* REQUIREMENT *
In the records below, find the line containing "This screenshot has", then copy that line and all lines after it, exactly, omitting every picture.

*** Opening of RECORDS ***

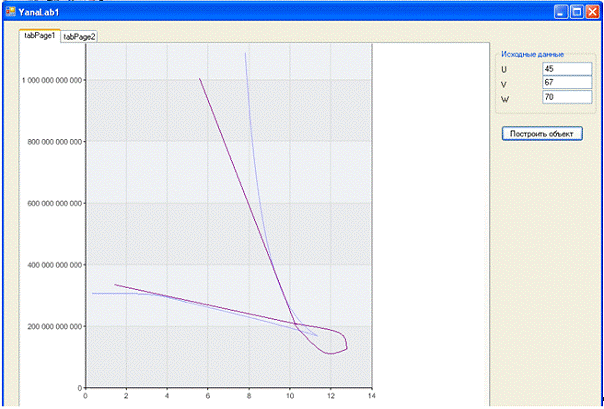Click the empty white area right of the chart
Image resolution: width=604 pixels, height=409 pixels.
click(x=428, y=220)
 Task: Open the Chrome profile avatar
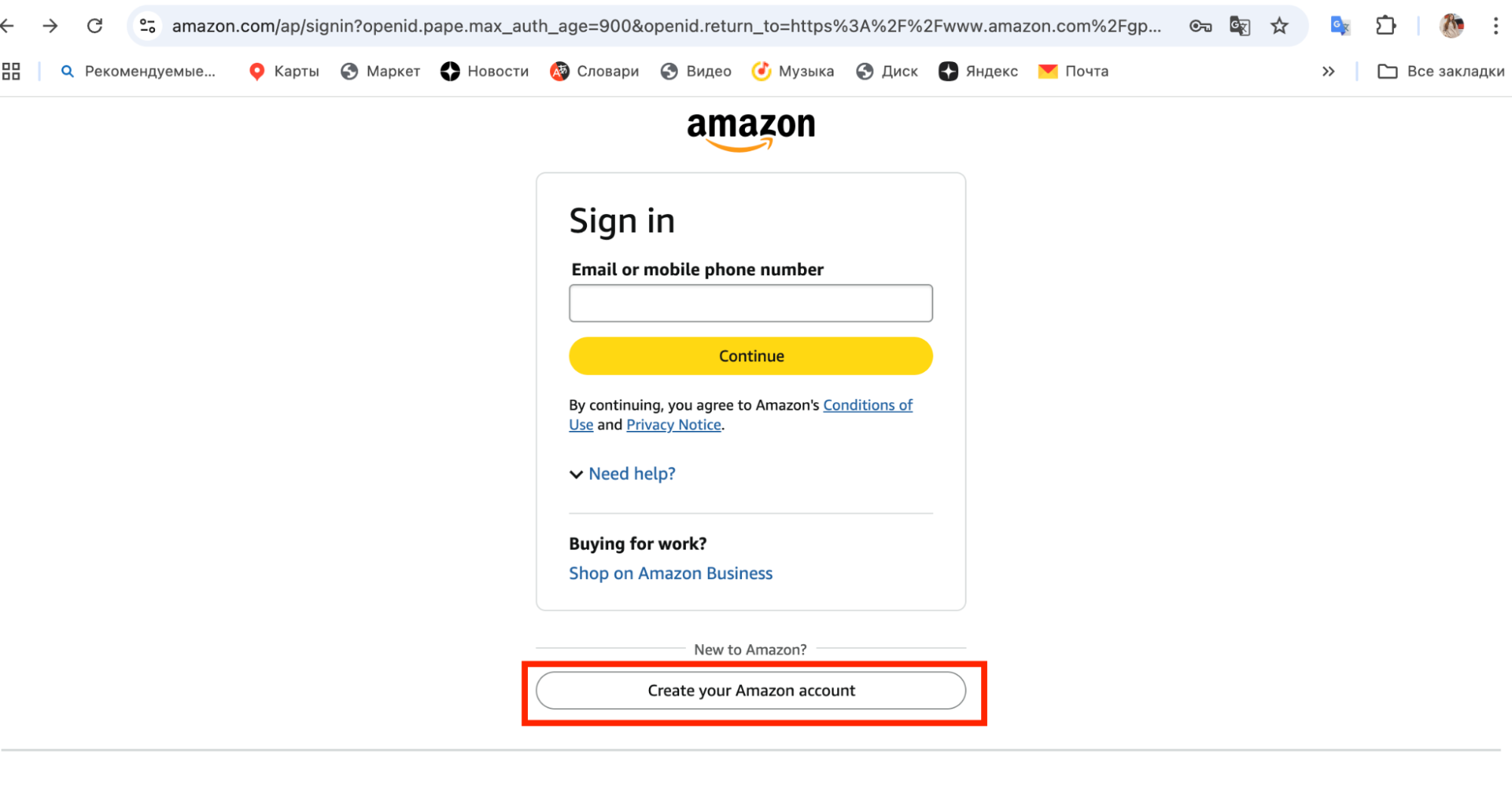1451,26
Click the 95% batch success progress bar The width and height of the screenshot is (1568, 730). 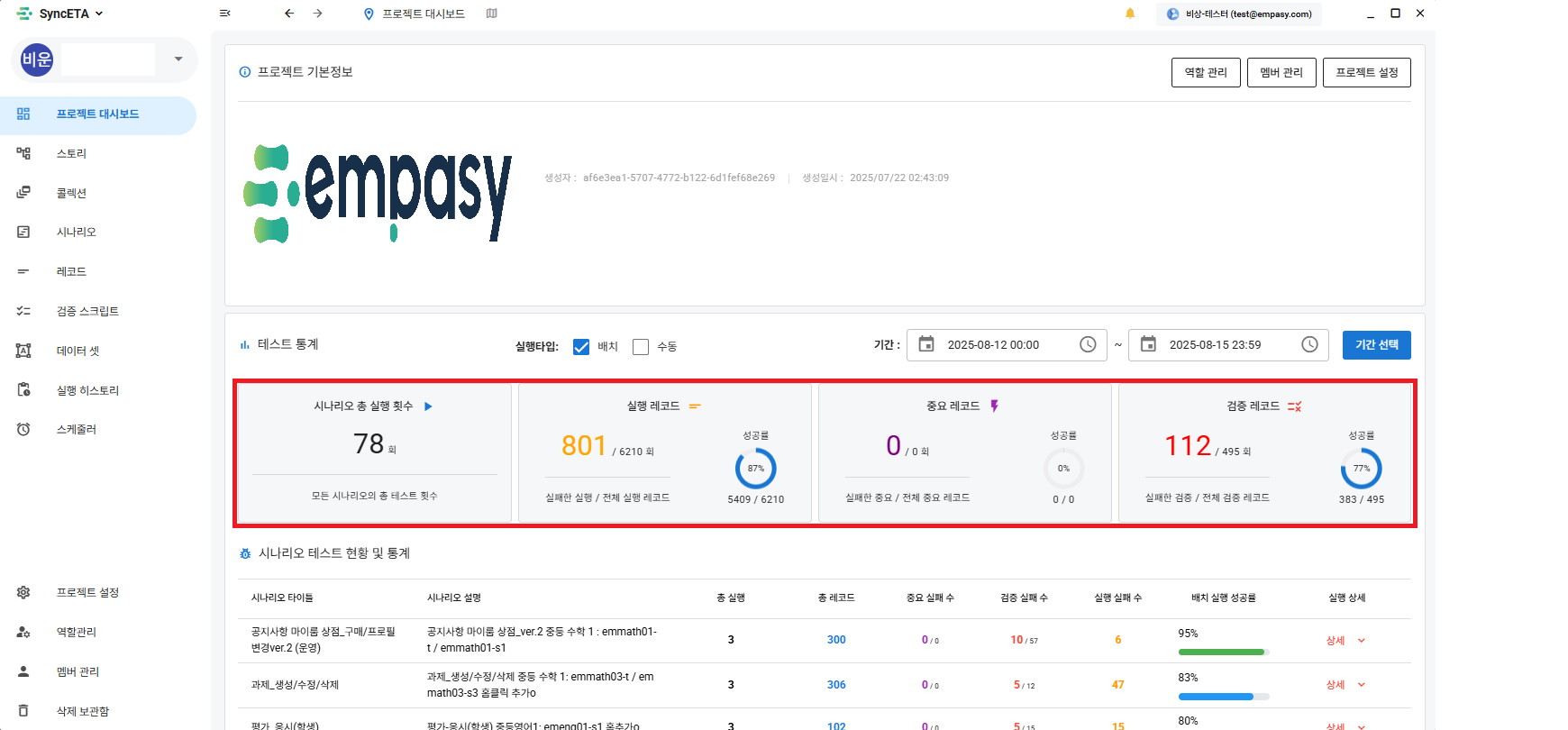[1223, 652]
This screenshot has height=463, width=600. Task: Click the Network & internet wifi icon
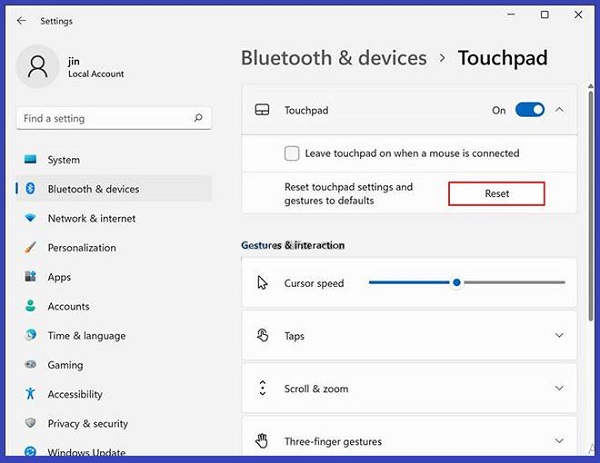click(x=30, y=218)
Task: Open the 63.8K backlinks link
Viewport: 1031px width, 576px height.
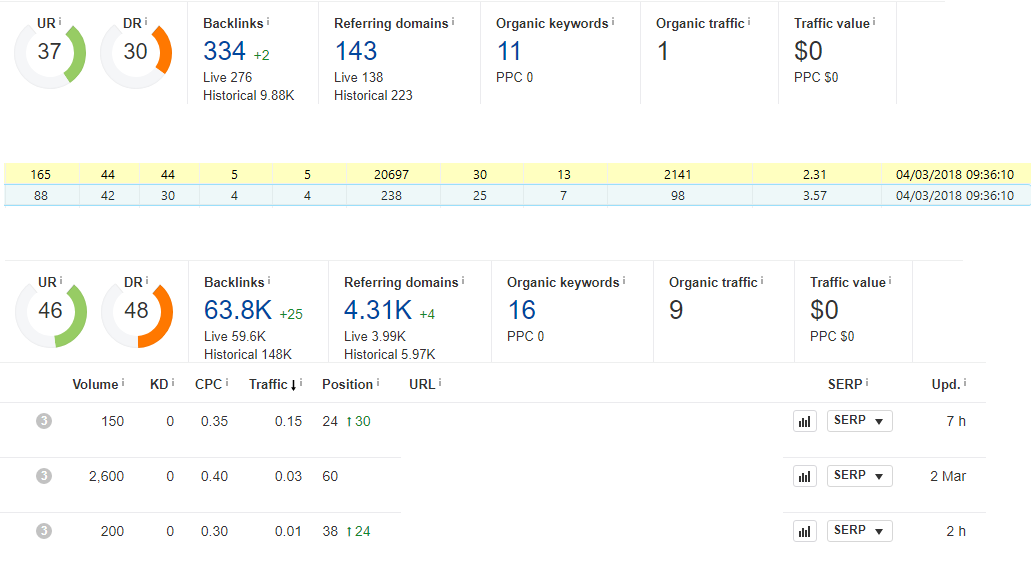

*** Close of RECORDS ***

* ANSWER TO THIS EXERCISE *
This screenshot has height=463, width=600. Task: Click the Network & internet wifi icon
click(x=30, y=218)
Task: Open the 63.8K backlinks link
Viewport: 1031px width, 576px height.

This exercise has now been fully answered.